The records —

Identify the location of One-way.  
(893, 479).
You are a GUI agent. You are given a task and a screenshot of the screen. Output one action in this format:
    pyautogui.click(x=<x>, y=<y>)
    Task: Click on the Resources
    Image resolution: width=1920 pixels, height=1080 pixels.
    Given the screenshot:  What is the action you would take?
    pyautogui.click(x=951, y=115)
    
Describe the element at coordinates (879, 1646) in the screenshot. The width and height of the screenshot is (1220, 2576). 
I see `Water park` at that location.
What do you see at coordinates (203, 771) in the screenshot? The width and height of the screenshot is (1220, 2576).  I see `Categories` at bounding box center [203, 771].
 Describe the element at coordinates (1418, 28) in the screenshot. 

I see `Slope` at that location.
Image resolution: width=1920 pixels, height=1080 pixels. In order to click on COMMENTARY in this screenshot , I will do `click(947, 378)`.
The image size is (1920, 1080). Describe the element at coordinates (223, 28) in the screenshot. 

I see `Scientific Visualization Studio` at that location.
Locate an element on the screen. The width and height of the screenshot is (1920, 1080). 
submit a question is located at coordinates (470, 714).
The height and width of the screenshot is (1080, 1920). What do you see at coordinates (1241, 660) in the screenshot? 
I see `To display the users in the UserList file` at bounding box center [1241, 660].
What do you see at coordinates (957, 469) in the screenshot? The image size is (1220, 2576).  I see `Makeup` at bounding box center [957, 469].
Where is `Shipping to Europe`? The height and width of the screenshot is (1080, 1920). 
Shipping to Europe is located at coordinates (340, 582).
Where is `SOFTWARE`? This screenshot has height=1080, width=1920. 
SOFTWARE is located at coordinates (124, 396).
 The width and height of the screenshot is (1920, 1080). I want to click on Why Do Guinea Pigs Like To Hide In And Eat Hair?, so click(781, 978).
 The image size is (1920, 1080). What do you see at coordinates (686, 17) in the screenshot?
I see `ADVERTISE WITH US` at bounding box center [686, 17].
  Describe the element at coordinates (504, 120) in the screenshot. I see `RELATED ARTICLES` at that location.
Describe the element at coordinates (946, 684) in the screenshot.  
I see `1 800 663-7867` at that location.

Task to complete — Copy the whole listing above line for line, changing no character.

Exercise output —
Identify the location of One-way.  
(893, 479).
You are a GUI agent. You are given a task and a screenshot of the screen. Output one action in this format:
    pyautogui.click(x=<x>, y=<y>)
    Task: Click on the Resources
    Image resolution: width=1920 pixels, height=1080 pixels.
    Given the screenshot:  What is the action you would take?
    pyautogui.click(x=951, y=115)
    
Describe the element at coordinates (879, 1646) in the screenshot. The width and height of the screenshot is (1220, 2576). 
I see `Water park` at that location.
What do you see at coordinates (203, 771) in the screenshot? The width and height of the screenshot is (1220, 2576).  I see `Categories` at bounding box center [203, 771].
 Describe the element at coordinates (1418, 28) in the screenshot. 

I see `Slope` at that location.
Image resolution: width=1920 pixels, height=1080 pixels. In order to click on COMMENTARY in this screenshot , I will do `click(947, 378)`.
The image size is (1920, 1080). Describe the element at coordinates (223, 28) in the screenshot. 

I see `Scientific Visualization Studio` at that location.
Locate an element on the screen. The width and height of the screenshot is (1920, 1080). 
submit a question is located at coordinates (470, 714).
The height and width of the screenshot is (1080, 1920). What do you see at coordinates (1241, 660) in the screenshot? 
I see `To display the users in the UserList file` at bounding box center [1241, 660].
What do you see at coordinates (957, 469) in the screenshot? The image size is (1220, 2576).  I see `Makeup` at bounding box center [957, 469].
Where is `Shipping to Europe`? The height and width of the screenshot is (1080, 1920). 
Shipping to Europe is located at coordinates (340, 582).
Where is `SOFTWARE`? This screenshot has height=1080, width=1920. 
SOFTWARE is located at coordinates (124, 396).
 The width and height of the screenshot is (1920, 1080). I want to click on Why Do Guinea Pigs Like To Hide In And Eat Hair?, so click(781, 978).
 The image size is (1920, 1080). What do you see at coordinates (686, 17) in the screenshot?
I see `ADVERTISE WITH US` at bounding box center [686, 17].
  Describe the element at coordinates (504, 120) in the screenshot. I see `RELATED ARTICLES` at that location.
Describe the element at coordinates (946, 684) in the screenshot.  
I see `1 800 663-7867` at that location.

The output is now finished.